■ What you will do:
Run through the records and, wherever a line holds the word "icon", return that line.

===== Listed records =====

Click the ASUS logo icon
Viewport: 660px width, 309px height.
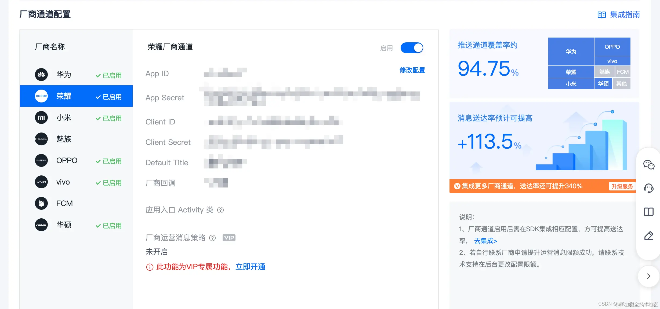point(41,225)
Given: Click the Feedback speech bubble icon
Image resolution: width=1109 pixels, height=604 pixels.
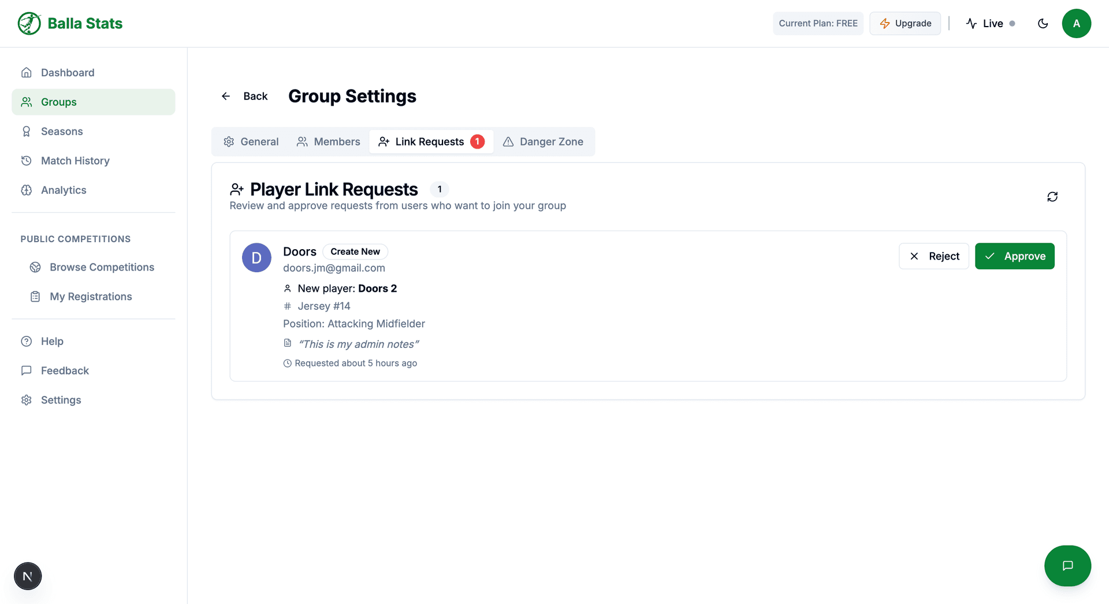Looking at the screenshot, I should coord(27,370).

=====
===== Listed records =====

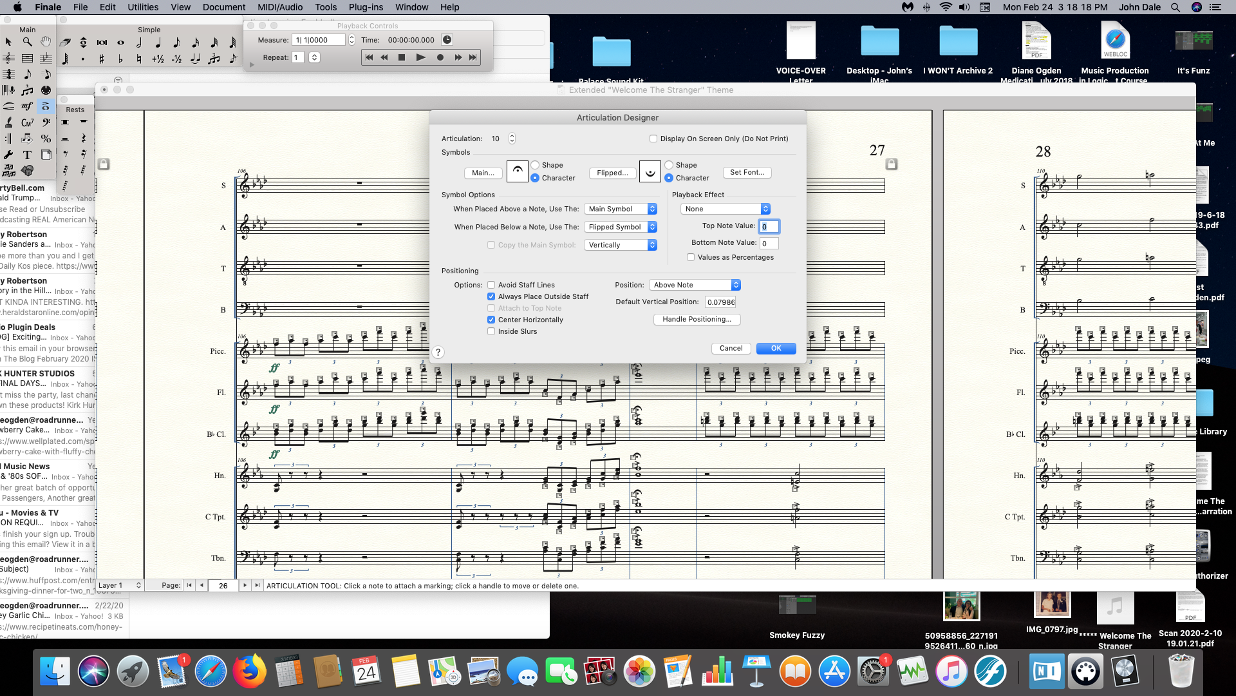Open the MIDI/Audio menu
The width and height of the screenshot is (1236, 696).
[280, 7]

=====

■ Final answer:
Click the ASUS logo icon
Given: Click the Feedback speech bubble icon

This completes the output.